I am praying for you

God Bless

It Is What It Is

A warm embrace

Image by Tamara van Molken via Flickr

The longer that I live – the more I am convinced of two things:

1) I have WAY more questions than answers.

and

2) God is the one who adds and subtracts people from our lives.

To address point #1 – let me just say that I think this stinks – BIG TIME.  I’m a ‘give me an answer’ kind of girl.  Everything must happen for a reason – Every question should have an answer – every conflict should be able to be resolved – ask a simple question – get a simple answer etc, etc.  But this is clearly NOT the case when talking about complex people and complicated situations.  Unfortunately we allow things to be WAY more complicated than they need to be – but  it always comes down to this:

It is what it is.

And like the Billy Joel song I have posted below, that I love and can relate to in many ways, ‘And so it goes, and so it goes, and you’re the only one who knows.’  It is clear that we are not meant to know all the answers and…

Sometimes…

It is what it is

And so it goes.

To #2 – I simply say this:  God does amazing things in our lives behind the scenes.  I am proof of  that.  Just when I’ve needed a certain personality in my world – He  positioned someone kind and accepting to help me through a dark and sad time of struggle.  And though it’s been said before – it bears repeating: Sometimes it is only for a season. And then – the next thing I know – they are gone – removed from my life like a distant echo of the past.  I miss them – their presence and difference they made in my life – the laughter and the happy times – so I mourn.  But only for a while.  Then something amazing will happen – another friend will step in who has ‘like mindedness’ and fills a gap in my wounded heart – and you know it’s a God thing.  These friends are the ones who stay. Bringing laughter, hope and understanding into my daily world.

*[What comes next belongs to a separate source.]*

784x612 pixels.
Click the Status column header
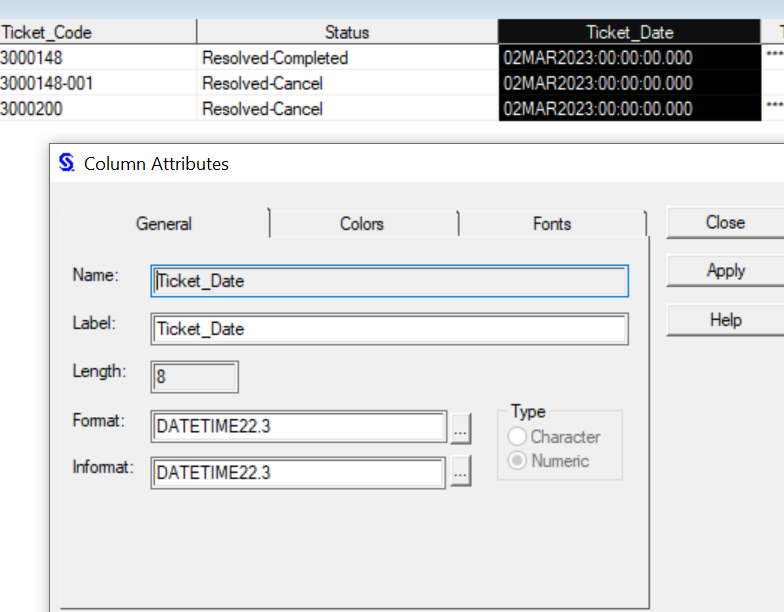click(x=347, y=32)
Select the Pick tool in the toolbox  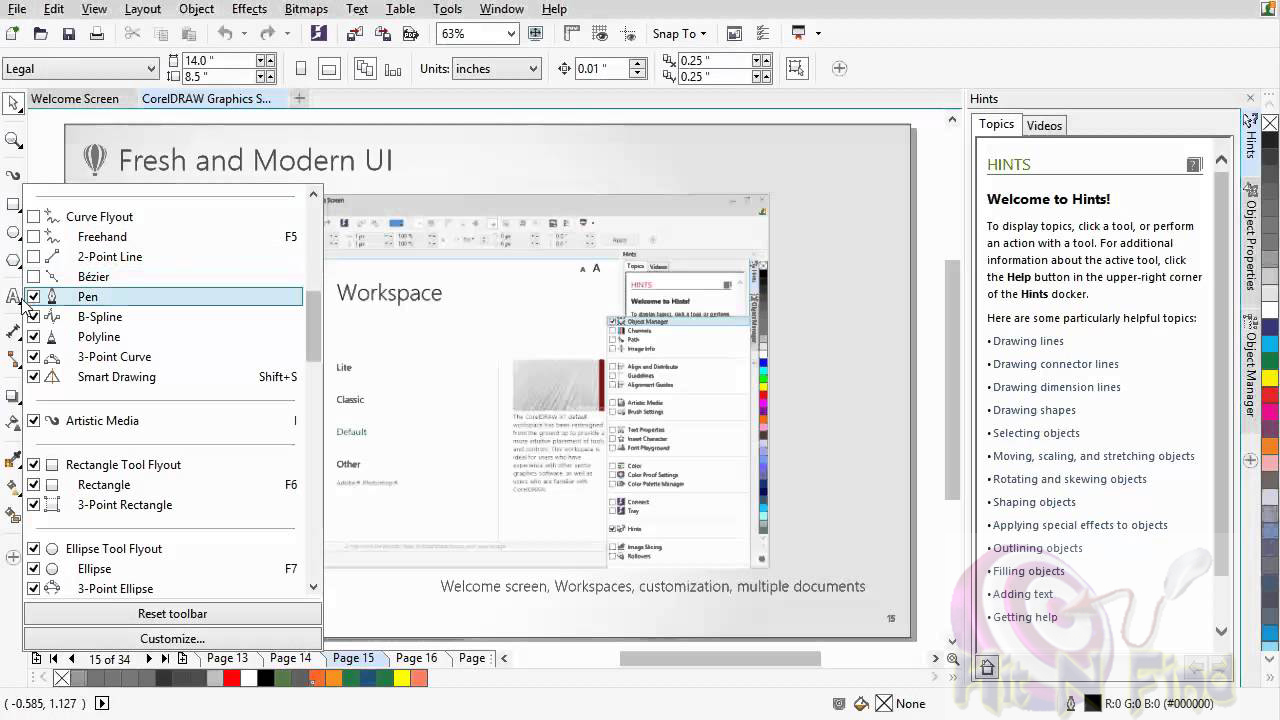13,104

But sometimes there are those who do damage on their way out of my life.  To those that do this – slam a ‘proverbial door’ as they leave my world – hide behind other people – blame – point fingers and run away – and allow themselves to adopt a mindset of distance and silence – believing things that they know deep down inside are not true – this makes me the most sad.   I believe it is those individuals that are missing out on God’s richest blessings of forgiveness and full reconciliation. They have bought into a lie:  That some things cannot be healed – some things cannot be forgiven.  And they will never know how their wounded and broken heart can be healed by the wonderful love and forgiveness of a lost friendship.  They will never know that those they have desperately tried to cut out of their lives – are the very ones that will be able to answer the questions for them and begin the healing process – and they will never know that these are the ones that will forgive and allow them to start over. Helping them to truly make sense of what went wrong in the first place.  That is a ‘God thing’ when it is done right – when hearts are soft and pliable – and people are ready to put the past finally and completely behind them.

But in the end –

It is what it is.

And so it goes.

I have been given a gift.  I have been forgiven.  And God’s richest blessings are now in my life.  I’m not perfect – I’ve blown it big time – but He’s allowed me to share in the gift of struggle – to understand myself and those around me.  And because He has lavishly poured His love out on me  – I can love and forgive you – and welcome you with open arms – even if you have wronged me.

I am praying God’s richest blessing on your life – that you will find that the  blessed additions and subtractions in your life – those that are there – or not there are for a reason – and is for a higher purpose than you know.  Although there are not always answers to the questions – there is always a reason. And forgiveness and reconciliation is always possible with God. Don’t give up.  Always trust, hope and believe – that there will be answers to the questions – one day.